- [What the exercise asks] Return the material word for word, starting with the line that contains "Click the Maxima icon beside ratexpand" and going on through the line that contains "click(x=90, y=64)".

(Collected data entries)

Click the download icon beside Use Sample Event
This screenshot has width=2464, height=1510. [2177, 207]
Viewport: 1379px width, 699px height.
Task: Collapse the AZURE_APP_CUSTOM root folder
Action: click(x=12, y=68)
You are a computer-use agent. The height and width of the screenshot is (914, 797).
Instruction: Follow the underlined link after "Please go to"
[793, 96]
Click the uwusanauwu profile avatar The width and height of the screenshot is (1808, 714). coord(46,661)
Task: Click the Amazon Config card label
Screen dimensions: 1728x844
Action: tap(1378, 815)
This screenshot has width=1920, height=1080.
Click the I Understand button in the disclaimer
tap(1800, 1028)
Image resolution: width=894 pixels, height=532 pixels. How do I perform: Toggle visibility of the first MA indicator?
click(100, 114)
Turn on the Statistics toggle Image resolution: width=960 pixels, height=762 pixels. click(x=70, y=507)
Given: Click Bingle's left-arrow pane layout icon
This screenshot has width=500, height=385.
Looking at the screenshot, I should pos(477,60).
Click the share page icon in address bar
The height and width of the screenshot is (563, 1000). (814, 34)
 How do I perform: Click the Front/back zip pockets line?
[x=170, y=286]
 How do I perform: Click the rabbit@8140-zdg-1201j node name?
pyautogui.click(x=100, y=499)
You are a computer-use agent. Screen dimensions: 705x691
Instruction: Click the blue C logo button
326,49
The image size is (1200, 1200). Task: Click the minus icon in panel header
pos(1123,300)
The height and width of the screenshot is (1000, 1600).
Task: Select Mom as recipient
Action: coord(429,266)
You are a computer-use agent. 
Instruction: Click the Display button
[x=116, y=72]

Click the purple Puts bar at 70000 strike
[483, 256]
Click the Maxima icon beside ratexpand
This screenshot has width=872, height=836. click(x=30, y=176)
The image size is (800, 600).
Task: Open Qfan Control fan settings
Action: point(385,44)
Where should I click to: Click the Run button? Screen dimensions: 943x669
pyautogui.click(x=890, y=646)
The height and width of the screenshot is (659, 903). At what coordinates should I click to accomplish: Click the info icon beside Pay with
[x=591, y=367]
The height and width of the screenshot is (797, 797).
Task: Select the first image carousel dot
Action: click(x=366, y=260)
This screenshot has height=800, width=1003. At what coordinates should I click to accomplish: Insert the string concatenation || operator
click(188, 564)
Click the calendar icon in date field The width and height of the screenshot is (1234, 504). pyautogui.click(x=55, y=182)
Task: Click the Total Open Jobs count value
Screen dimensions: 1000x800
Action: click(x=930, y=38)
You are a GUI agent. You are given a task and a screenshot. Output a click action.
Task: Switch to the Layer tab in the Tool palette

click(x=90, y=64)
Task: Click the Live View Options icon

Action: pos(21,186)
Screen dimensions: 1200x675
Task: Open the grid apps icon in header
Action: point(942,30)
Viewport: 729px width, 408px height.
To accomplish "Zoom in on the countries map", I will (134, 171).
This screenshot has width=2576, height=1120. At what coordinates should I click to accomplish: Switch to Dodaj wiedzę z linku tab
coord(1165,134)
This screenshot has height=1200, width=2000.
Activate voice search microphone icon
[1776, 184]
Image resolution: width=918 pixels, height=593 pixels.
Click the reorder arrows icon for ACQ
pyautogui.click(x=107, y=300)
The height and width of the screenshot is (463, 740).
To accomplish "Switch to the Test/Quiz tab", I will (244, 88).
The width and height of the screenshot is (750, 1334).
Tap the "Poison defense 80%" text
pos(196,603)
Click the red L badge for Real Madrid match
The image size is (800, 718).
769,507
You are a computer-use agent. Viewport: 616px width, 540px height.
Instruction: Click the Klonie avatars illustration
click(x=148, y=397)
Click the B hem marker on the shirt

- [Written answer]
Click the Maxima icon beside ratexpand
This screenshot has width=872, height=836. click(x=30, y=176)
The image size is (800, 600).
Task: Open Qfan Control fan settings
Action: point(385,44)
Where should I click to: Click the Run button? Screen dimensions: 943x669
pyautogui.click(x=890, y=646)
The height and width of the screenshot is (659, 903). At what coordinates should I click to accomplish: Click the info icon beside Pay with
[x=591, y=367]
The height and width of the screenshot is (797, 797).
Task: Select the first image carousel dot
Action: click(x=366, y=260)
This screenshot has height=800, width=1003. At what coordinates should I click to accomplish: Insert the string concatenation || operator
click(188, 564)
Click the calendar icon in date field The width and height of the screenshot is (1234, 504). pyautogui.click(x=55, y=182)
Task: Click the Total Open Jobs count value
Screen dimensions: 1000x800
Action: click(x=930, y=38)
You are a GUI agent. You are given a task and a screenshot. Output a click action.
Task: Switch to the Layer tab in the Tool palette

click(x=90, y=64)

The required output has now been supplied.